» Travail demandé:
1. Recopiez fidèlement le passage de l'article sur Ceaușescu qui commence par « En Roumanie, l'époque » et se poursuit jusqu'à « la population roumaine. ».
2. Rédigez la suite de l'article sur Ceaușescu en reprenant juste après sa dernière phrase.

» Texte à lire:

Roumanie : « et si Ceausescu était encore vivant … ? » 

7 Septembre 2013


En Roumanie, l'époque communiste sera toujours synonyme de la figure de Ncolae Ceaușescu. En 2013, 24 ans après son assassinat, les opinions restent toujours partagées au sein de la population roumaine.


Crédit Photo -- Mihai Barbu/Reuters
Le plus souvent, qu'en l'on pense « Europe de l'Est », c'est la Roumanie qui arrive à notre esprit. Reste que ce pays reste grandement inconnu et peu compréhensible pour les étrangers. On ne peut nier que la plupart des observateurs étrangers ne connaissent qu'une image floue de la Roumanie. Reste que sans être un expert de l’Histoire de ce pays, le nom « Ceaușescu » parle à tous. Nicolae Ceaușescu est un des leaders politiques qui a le plus marqué l'Histoire, gouvernant d'une main de fer sur « son » peuple. Encore aujourd’hui, les citoyens roumains subissent toujours les conséquences du régime communiste, mais, malgré tout, ceux-ci hésitent encore à exprimer leurs sentiments vers l’ancien leader et « tovarăş » (fr. « camarade » alias membre du Parti communiste). Les opinions sont source d'important clivage, Ceaușescu est soit éperdument regretté, soit affreusement détesté. Le « camarade » alimente encore toutes les oppositions et toutes les polémiques..

» Données fournies:
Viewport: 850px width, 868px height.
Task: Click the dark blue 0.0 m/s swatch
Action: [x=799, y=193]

--

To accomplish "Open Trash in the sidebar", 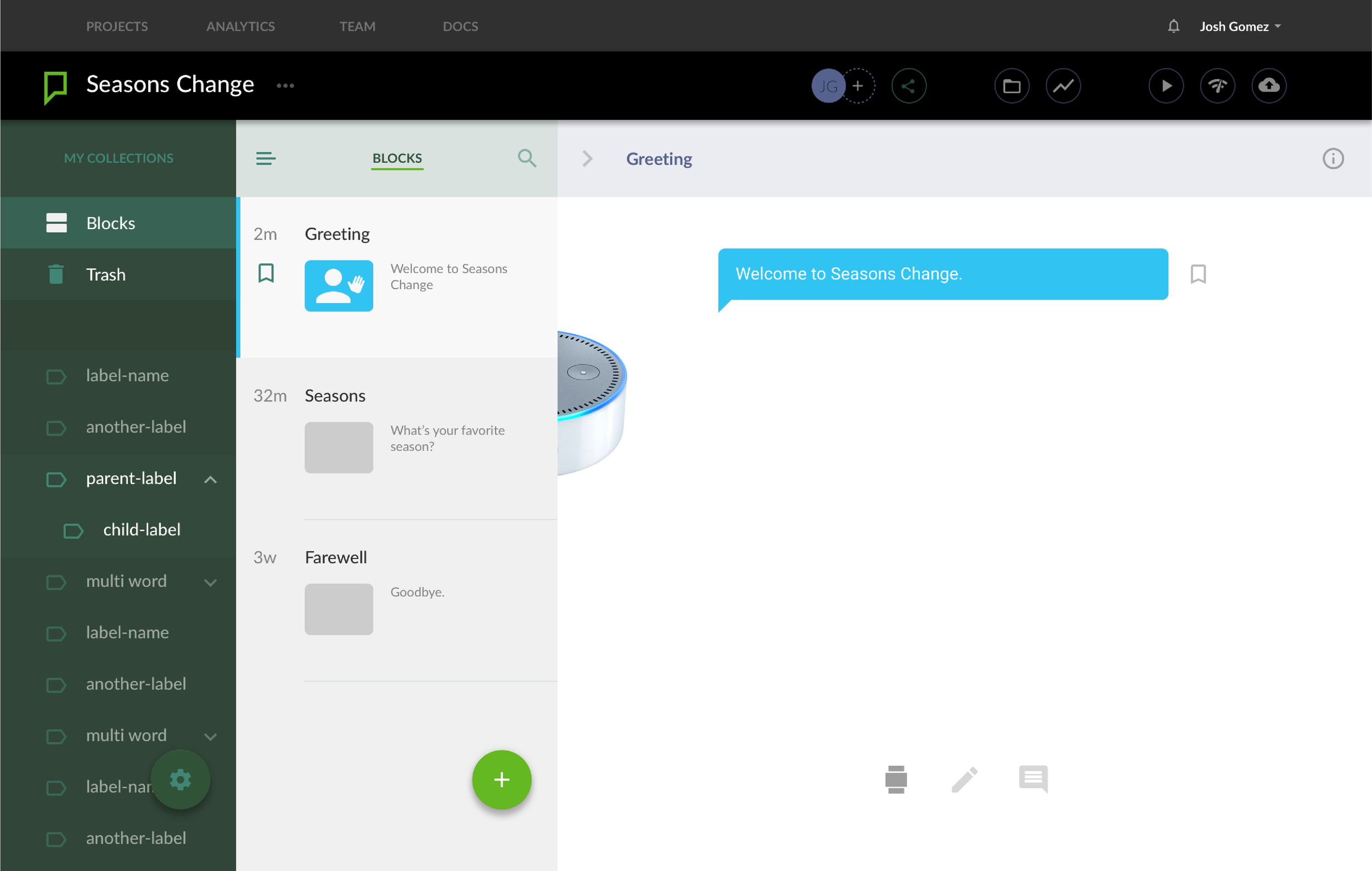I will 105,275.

* * *

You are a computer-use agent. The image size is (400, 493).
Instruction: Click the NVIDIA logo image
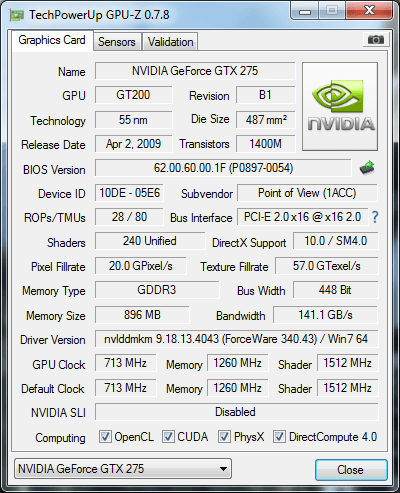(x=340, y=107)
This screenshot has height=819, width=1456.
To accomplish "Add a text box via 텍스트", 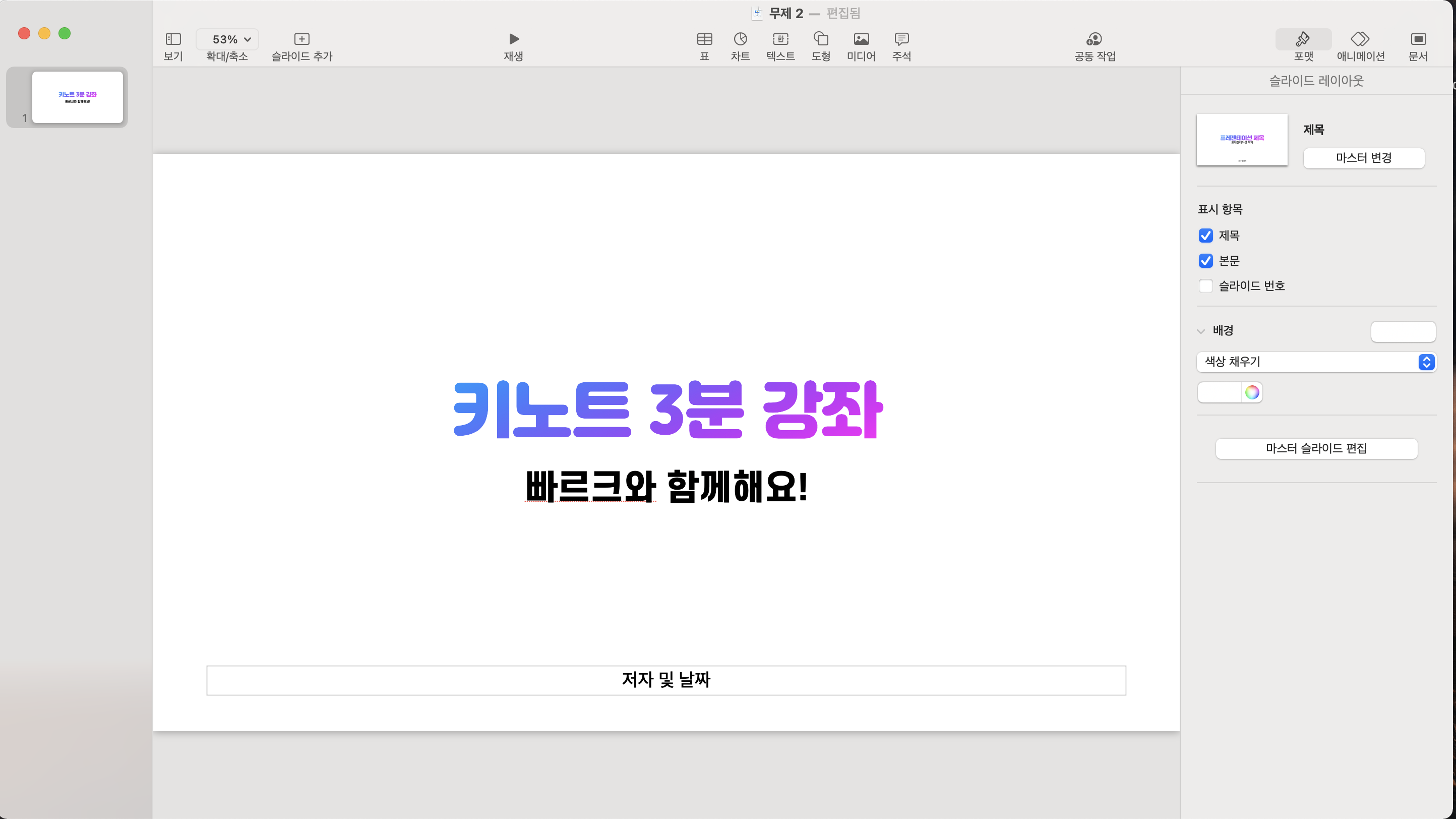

» En réponse:
1.
En Roumanie, l'époque communiste sera toujours synonyme de la figure de Ncolae Ceaușescu. En 2013, 24 ans après son assassinat, les opinions restent toujours partagées au sein de la population roumaine.

2.
Le sensible débat est revenu sur le devant de la scène, à la faveur d'une initiative plus ou moins heureuse du Ministère du Tourisme roumain, celle de la récente décision de restaurer et de réouvrir au public un Musée dédié à la famille Ceaușescu. Il s’agit de l’ancienne caserne de Târgoviște, où les époux Ceaușescu ont vécu leurs derniers jours. À la suite d'un procès expéditif de 55 minutes rendu par un tribunal autoproclamé, Nicolae Ceaușescu et Elena Petrescu, ont été déclarés coupables de génocide, étant condamnés à mort et aussitôt fusillés. Difficile de dire si cette « attraction » est un moyen d’inciter les touristes étrangers avides de connaître l’histoire « rouge » de la Roumanie, ou si l’ouverture de ce musée a été aussi mise en place pour redorer l'image et la nostalgie des Ceausesti …

Ceaușescu , surnommé « le Génie des Carpates » ou « le Danube de la pensée », se résume comme le portrait modèle du chef d’État « parfaitement » communiste. Autrement dit, tout ce qu’il a entrepris pendant sa « période de gloire » de 1965 à 1989, reflétait son idéologie « stalinienne » : en cherchant à toujours maintenir le culte de la personnalité, il a voulu obtenir l’indépendance de la Roumanie vis-à-vis du pouvoir soviétique. Il a réussi à « fermer » les frontières du pays et, avec l’aide des forces de Sécurité, il a réussi à contrôler le pays dans sa totalité.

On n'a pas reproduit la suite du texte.